:: Data for this task ::
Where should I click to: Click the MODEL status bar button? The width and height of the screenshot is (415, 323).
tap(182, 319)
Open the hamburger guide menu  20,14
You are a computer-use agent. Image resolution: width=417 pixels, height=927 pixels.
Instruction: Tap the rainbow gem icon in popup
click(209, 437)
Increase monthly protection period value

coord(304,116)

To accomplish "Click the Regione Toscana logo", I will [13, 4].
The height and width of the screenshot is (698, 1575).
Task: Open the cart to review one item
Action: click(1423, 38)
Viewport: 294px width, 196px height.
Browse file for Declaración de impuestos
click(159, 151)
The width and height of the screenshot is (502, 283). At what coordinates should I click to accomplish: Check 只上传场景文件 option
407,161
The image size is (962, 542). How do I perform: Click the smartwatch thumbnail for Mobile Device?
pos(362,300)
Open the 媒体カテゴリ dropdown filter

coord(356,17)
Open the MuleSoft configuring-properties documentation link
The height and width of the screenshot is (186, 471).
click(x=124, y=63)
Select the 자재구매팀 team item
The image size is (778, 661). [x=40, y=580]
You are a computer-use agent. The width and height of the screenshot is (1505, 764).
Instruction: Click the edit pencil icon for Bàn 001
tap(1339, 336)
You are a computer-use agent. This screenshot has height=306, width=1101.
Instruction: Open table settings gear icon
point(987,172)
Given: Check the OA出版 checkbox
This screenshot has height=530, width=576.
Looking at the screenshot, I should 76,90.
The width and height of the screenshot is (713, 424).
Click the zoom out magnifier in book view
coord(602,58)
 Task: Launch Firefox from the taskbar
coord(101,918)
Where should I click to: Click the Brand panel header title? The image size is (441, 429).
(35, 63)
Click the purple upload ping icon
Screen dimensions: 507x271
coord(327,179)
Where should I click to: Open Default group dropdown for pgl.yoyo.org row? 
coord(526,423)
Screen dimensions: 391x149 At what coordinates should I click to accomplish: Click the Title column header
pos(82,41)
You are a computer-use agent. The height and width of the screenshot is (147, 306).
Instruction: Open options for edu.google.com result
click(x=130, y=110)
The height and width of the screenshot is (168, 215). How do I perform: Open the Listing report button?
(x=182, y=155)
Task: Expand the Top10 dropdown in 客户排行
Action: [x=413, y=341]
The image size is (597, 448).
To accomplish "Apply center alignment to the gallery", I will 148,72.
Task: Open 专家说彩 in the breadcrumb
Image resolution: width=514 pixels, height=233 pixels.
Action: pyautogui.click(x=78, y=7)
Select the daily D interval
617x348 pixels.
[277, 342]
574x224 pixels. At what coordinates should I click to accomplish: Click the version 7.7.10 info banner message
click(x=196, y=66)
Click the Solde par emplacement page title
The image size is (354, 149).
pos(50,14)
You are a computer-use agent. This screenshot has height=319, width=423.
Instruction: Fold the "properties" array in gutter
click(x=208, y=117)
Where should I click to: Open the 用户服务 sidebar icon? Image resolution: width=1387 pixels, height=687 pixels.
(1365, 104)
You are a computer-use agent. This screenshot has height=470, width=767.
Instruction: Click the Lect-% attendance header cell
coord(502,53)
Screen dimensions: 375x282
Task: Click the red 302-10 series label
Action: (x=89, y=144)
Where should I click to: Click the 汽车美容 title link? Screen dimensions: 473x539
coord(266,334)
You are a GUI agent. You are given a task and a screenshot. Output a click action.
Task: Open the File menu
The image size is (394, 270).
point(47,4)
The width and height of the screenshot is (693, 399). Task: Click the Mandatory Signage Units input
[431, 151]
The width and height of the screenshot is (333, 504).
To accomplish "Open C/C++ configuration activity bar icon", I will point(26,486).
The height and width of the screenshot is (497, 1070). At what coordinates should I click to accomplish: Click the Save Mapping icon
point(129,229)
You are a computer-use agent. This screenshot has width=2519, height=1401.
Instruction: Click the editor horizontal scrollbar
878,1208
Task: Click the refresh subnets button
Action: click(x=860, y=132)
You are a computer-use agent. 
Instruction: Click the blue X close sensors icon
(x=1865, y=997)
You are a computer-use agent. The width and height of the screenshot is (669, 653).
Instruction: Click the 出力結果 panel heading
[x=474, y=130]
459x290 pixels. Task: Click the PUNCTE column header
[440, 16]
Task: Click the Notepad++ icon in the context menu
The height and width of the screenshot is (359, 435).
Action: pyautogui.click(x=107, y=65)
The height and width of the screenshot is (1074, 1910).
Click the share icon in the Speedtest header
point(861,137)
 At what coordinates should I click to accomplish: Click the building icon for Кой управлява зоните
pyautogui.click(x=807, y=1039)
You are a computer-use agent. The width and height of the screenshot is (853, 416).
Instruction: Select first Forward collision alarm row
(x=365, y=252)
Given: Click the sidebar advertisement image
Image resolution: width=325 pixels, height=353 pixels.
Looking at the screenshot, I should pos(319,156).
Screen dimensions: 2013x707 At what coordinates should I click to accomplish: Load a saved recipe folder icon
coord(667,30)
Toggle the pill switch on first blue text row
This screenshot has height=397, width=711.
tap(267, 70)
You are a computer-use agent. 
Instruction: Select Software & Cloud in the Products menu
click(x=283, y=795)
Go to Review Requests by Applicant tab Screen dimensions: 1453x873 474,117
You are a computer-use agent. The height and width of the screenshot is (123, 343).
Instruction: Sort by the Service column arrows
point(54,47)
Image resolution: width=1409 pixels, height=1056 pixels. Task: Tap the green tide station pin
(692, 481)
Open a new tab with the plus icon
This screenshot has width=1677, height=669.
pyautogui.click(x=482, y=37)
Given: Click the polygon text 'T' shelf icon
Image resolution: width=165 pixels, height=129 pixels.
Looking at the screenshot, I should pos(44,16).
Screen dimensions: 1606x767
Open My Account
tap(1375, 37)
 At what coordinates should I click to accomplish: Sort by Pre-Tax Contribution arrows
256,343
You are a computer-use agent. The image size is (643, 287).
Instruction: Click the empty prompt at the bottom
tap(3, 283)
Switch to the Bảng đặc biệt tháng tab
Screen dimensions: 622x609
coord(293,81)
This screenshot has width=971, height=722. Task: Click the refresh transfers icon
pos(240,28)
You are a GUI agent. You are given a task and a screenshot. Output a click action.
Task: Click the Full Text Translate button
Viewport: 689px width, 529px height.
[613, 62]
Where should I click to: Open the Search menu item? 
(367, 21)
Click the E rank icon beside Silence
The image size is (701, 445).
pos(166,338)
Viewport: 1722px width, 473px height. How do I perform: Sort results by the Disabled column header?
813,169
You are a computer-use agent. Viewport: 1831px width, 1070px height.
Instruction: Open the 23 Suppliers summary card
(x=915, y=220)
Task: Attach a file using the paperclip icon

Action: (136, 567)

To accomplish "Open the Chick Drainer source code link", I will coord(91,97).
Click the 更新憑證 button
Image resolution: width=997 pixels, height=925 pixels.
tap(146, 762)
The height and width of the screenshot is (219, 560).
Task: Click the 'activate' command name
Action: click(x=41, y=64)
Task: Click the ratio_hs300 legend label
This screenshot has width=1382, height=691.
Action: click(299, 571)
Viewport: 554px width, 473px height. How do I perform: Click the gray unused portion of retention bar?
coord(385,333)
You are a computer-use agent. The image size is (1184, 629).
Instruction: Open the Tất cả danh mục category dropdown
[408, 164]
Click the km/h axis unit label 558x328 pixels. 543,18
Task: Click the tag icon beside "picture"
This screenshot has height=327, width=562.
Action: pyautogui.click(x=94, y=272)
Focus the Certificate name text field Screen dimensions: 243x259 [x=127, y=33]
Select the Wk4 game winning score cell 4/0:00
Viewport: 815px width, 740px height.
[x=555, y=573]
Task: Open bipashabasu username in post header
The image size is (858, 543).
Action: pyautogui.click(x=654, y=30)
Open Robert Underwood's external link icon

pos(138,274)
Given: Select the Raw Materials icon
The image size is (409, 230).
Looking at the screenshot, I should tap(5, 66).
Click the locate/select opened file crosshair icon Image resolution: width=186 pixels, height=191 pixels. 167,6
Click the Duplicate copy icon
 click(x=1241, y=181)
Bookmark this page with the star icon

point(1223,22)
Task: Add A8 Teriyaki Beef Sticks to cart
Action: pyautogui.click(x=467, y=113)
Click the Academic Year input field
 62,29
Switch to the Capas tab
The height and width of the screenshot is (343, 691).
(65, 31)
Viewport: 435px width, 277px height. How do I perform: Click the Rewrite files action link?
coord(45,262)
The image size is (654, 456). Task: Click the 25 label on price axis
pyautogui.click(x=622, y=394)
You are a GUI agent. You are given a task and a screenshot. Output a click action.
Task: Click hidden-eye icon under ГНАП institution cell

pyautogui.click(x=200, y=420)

:: Exercise description ::
Render the lines from the beginning up to and including the line with "click(159, 151)" as a Markdown table with the columns No. and Line. Number each row and leave out blank lines.

:: Solution for this problem ::
| No. | Line |
|---|---|
| 1 | Where should I click to: Click the MODEL status bar button? The width and height of the screenshot is (415, 323). |
| 2 | tap(182, 319) |
| 3 | Open the hamburger guide menu  20,14 |
| 4 | You are a computer-use agent. Image resolution: width=417 pixels, height=927 pixels. |
| 5 | Instruction: Tap the rainbow gem icon in popup |
| 6 | click(209, 437) |
| 7 | Increase monthly protection period value |
| 8 | coord(304,116) |
| 9 | To accomplish "Click the Regione Toscana logo", I will [13, 4]. |
| 10 | The height and width of the screenshot is (698, 1575). |
| 11 | Task: Open the cart to review one item |
| 12 | Action: click(1423, 38) |
| 13 | Viewport: 294px width, 196px height. |
| 14 | Browse file for Declaración de impuestos |
| 15 | click(159, 151) |